The problem - The records that follow must be reproduced in full, exactly as written.

Supplied information -
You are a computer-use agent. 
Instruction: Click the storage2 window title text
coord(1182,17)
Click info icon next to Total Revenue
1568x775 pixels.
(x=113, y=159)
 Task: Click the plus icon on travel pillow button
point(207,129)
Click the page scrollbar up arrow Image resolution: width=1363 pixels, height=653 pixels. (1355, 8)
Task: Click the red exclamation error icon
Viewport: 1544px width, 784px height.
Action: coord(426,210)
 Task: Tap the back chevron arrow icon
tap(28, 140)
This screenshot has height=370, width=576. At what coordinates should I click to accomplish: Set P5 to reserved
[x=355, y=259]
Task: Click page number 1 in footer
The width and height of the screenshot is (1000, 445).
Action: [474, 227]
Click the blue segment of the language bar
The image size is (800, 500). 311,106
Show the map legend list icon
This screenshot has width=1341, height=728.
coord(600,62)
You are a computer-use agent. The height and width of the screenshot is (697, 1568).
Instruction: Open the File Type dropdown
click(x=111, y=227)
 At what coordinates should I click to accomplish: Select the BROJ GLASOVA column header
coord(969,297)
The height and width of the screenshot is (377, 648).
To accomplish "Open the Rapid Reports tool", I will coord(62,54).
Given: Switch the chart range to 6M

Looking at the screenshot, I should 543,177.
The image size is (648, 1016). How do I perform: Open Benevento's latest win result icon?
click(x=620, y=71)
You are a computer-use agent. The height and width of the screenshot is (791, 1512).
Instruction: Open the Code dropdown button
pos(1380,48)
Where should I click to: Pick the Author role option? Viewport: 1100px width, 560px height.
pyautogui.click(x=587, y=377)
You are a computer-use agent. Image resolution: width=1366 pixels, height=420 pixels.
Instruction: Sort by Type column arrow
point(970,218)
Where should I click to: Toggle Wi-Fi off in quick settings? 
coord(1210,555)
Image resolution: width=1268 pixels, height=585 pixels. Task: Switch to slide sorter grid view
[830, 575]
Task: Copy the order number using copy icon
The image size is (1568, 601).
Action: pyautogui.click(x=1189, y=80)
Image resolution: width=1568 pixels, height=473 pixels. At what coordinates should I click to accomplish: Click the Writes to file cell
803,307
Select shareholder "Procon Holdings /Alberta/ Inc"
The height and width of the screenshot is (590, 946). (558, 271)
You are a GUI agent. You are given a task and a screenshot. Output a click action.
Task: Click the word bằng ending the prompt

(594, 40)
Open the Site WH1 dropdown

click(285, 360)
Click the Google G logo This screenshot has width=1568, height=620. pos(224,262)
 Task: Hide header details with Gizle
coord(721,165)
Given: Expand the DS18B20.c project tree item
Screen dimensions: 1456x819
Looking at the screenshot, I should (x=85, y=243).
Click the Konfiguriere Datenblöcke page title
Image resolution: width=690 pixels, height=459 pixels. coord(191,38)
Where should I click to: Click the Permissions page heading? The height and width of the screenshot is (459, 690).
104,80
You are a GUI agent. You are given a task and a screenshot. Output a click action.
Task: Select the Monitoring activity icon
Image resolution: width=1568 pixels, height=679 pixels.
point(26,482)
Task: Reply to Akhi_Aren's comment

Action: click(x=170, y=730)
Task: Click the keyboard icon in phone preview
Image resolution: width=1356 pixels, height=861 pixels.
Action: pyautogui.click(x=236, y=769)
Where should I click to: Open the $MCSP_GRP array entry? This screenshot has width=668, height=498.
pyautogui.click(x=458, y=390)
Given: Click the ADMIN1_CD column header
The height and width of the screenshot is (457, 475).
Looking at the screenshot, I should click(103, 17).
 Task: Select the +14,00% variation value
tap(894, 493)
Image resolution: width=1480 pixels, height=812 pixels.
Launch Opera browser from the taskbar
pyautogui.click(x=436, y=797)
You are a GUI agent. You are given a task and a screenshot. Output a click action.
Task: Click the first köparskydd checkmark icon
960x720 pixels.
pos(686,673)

Expected answer -
You are a computer-use agent. 
Instruction: Click the storage2 window title text
coord(1182,17)
Click info icon next to Total Revenue
1568x775 pixels.
(x=113, y=159)
 Task: Click the plus icon on travel pillow button
point(207,129)
Click the page scrollbar up arrow Image resolution: width=1363 pixels, height=653 pixels. (1355, 8)
Task: Click the red exclamation error icon
Viewport: 1544px width, 784px height.
Action: coord(426,210)
 Task: Tap the back chevron arrow icon
tap(28, 140)
This screenshot has height=370, width=576. At what coordinates should I click to accomplish: Set P5 to reserved
[x=355, y=259]
Task: Click page number 1 in footer
The width and height of the screenshot is (1000, 445).
Action: [474, 227]
Click the blue segment of the language bar
The image size is (800, 500). 311,106
Show the map legend list icon
This screenshot has width=1341, height=728.
coord(600,62)
You are a computer-use agent. The height and width of the screenshot is (697, 1568).
Instruction: Open the File Type dropdown
click(x=111, y=227)
 At what coordinates should I click to accomplish: Select the BROJ GLASOVA column header
coord(969,297)
The height and width of the screenshot is (377, 648).
To accomplish "Open the Rapid Reports tool", I will coord(62,54).
Given: Switch the chart range to 6M

Looking at the screenshot, I should 543,177.
The image size is (648, 1016). How do I perform: Open Benevento's latest win result icon?
click(x=620, y=71)
You are a computer-use agent. The height and width of the screenshot is (791, 1512).
Instruction: Open the Code dropdown button
pos(1380,48)
Where should I click to: Pick the Author role option? Viewport: 1100px width, 560px height.
pyautogui.click(x=587, y=377)
You are a computer-use agent. Image resolution: width=1366 pixels, height=420 pixels.
Instruction: Sort by Type column arrow
point(970,218)
Where should I click to: Toggle Wi-Fi off in quick settings? 
coord(1210,555)
Image resolution: width=1268 pixels, height=585 pixels. Task: Switch to slide sorter grid view
[830, 575]
Task: Copy the order number using copy icon
The image size is (1568, 601).
Action: pyautogui.click(x=1189, y=80)
Image resolution: width=1568 pixels, height=473 pixels. At what coordinates should I click to accomplish: Click the Writes to file cell
803,307
Select shareholder "Procon Holdings /Alberta/ Inc"
The height and width of the screenshot is (590, 946). (558, 271)
You are a GUI agent. You are given a task and a screenshot. Output a click action.
Task: Click the word bằng ending the prompt

(594, 40)
Open the Site WH1 dropdown

click(285, 360)
Click the Google G logo This screenshot has width=1568, height=620. pos(224,262)
 Task: Hide header details with Gizle
coord(721,165)
Given: Expand the DS18B20.c project tree item
Screen dimensions: 1456x819
Looking at the screenshot, I should (x=85, y=243).
Click the Konfiguriere Datenblöcke page title
Image resolution: width=690 pixels, height=459 pixels. coord(191,38)
Where should I click to: Click the Permissions page heading? The height and width of the screenshot is (459, 690).
104,80
You are a GUI agent. You are given a task and a screenshot. Output a click action.
Task: Select the Monitoring activity icon
Image resolution: width=1568 pixels, height=679 pixels.
point(26,482)
Task: Reply to Akhi_Aren's comment

Action: click(x=170, y=730)
Task: Click the keyboard icon in phone preview
Image resolution: width=1356 pixels, height=861 pixels.
Action: pyautogui.click(x=236, y=769)
Where should I click to: Open the $MCSP_GRP array entry? This screenshot has width=668, height=498.
pyautogui.click(x=458, y=390)
Given: Click the ADMIN1_CD column header
The height and width of the screenshot is (457, 475).
Looking at the screenshot, I should click(103, 17).
 Task: Select the +14,00% variation value
tap(894, 493)
Image resolution: width=1480 pixels, height=812 pixels.
Launch Opera browser from the taskbar
pyautogui.click(x=436, y=797)
You are a GUI agent. You are given a task and a screenshot. Output a click action.
Task: Click the first köparskydd checkmark icon
960x720 pixels.
pos(686,673)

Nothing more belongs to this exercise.